EXERCISE DATA START

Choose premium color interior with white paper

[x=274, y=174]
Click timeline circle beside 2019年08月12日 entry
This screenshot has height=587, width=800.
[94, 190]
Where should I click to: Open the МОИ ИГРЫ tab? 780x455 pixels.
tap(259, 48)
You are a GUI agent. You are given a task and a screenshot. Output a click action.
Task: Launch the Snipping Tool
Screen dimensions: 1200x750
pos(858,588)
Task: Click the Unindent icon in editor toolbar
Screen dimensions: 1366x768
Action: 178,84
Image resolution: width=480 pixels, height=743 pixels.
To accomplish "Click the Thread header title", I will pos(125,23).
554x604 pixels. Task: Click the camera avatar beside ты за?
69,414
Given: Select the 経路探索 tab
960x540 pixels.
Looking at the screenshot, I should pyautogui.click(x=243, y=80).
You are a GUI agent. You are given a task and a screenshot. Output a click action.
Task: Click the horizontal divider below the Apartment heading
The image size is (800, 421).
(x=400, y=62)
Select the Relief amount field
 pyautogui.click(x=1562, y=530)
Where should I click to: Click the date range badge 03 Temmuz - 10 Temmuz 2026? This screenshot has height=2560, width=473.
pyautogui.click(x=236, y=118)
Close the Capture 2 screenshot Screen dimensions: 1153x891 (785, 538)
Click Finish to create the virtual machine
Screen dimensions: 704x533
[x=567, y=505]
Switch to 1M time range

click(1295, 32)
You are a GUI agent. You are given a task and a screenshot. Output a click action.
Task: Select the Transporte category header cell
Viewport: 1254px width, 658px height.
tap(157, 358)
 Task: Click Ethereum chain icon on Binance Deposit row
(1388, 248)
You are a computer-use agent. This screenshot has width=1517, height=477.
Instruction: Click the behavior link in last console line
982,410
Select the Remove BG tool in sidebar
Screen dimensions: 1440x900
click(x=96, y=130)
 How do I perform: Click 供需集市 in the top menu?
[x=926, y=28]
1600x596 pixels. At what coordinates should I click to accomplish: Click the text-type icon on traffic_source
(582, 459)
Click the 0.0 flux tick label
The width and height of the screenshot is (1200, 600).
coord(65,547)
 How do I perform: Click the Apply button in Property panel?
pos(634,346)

EXERCISE DATA END

◆ **YOUR GOAL**: Every entry must be output again exactly as it was given.

◆ **FINISHED EXERCISE**:
Choose premium color interior with white paper

[x=274, y=174]
Click timeline circle beside 2019年08月12日 entry
This screenshot has height=587, width=800.
[94, 190]
Where should I click to: Open the МОИ ИГРЫ tab? 780x455 pixels.
tap(259, 48)
You are a GUI agent. You are given a task and a screenshot. Output a click action.
Task: Launch the Snipping Tool
Screen dimensions: 1200x750
pos(858,588)
Task: Click the Unindent icon in editor toolbar
Screen dimensions: 1366x768
Action: 178,84
Image resolution: width=480 pixels, height=743 pixels.
To accomplish "Click the Thread header title", I will pos(125,23).
554x604 pixels. Task: Click the camera avatar beside ты за?
69,414
Given: Select the 経路探索 tab
960x540 pixels.
Looking at the screenshot, I should pyautogui.click(x=243, y=80).
You are a GUI agent. You are given a task and a screenshot. Output a click action.
Task: Click the horizontal divider below the Apartment heading
The image size is (800, 421).
(x=400, y=62)
Select the Relief amount field
 pyautogui.click(x=1562, y=530)
Where should I click to: Click the date range badge 03 Temmuz - 10 Temmuz 2026? This screenshot has height=2560, width=473.
pyautogui.click(x=236, y=118)
Close the Capture 2 screenshot Screen dimensions: 1153x891 (785, 538)
Click Finish to create the virtual machine
Screen dimensions: 704x533
[x=567, y=505]
Switch to 1M time range

click(1295, 32)
You are a GUI agent. You are given a task and a screenshot. Output a click action.
Task: Select the Transporte category header cell
Viewport: 1254px width, 658px height.
tap(157, 358)
 Task: Click Ethereum chain icon on Binance Deposit row
(1388, 248)
You are a computer-use agent. This screenshot has width=1517, height=477.
Instruction: Click the behavior link in last console line
982,410
Select the Remove BG tool in sidebar
Screen dimensions: 1440x900
click(x=96, y=130)
 How do I perform: Click 供需集市 in the top menu?
[x=926, y=28]
1600x596 pixels. At what coordinates should I click to accomplish: Click the text-type icon on traffic_source
(582, 459)
Click the 0.0 flux tick label
The width and height of the screenshot is (1200, 600).
coord(65,547)
 How do I perform: Click the Apply button in Property panel?
pos(634,346)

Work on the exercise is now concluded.